- Date: July 29 1970
- Meeting no.: 1,550
- Code: S/RES/283 (Document)
- Subject: The situation in Namibia
- Voting summary: 13 voted for; None voted against; 2 abstained;
- Result: Adopted

Security Council composition
- Permanent members: China; France; Soviet Union; United Kingdom; United States;
- Non-permanent members: Burundi; Colombia; Finland; Nepal; Poland; Spain; Syria; Zambia;

= United Nations Security Council Resolution 283 =

United Nations Security Council Resolution 283 was a United Nations Security Council resolution adopted July 29, 1970. It was adopted by 13 votes to none, with France and the United Kingdom abstaining.

In the resolution the Security Council "noted with great concern the continued flagrant refusal of the Government of South Africa to comply with the decisions of the Security Council demanding the immediate withdrawal of South Africa" from Namibia.
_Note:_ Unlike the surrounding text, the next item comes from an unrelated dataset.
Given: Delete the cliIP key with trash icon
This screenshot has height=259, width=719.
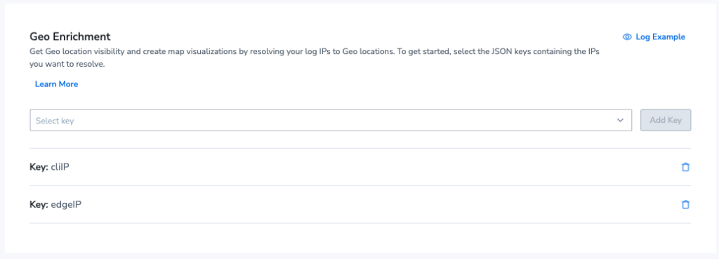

The Council called upon all states to refrain from any diplomatic activities which might imply recognition of South African authority over the territory and called upon all the states which had diplomatic relations with Pretoria to issue a formal declaration to the effect that they do not recognize such an authority and consider the continued South African presence to be illegal.

The Council called upon all states to ensure all state-owned and controlled companies to cease dealings with Namibia, to withhold loans and investments to Namibia and Namibians, and to discourage the promotion of tourism and emigration Namibia.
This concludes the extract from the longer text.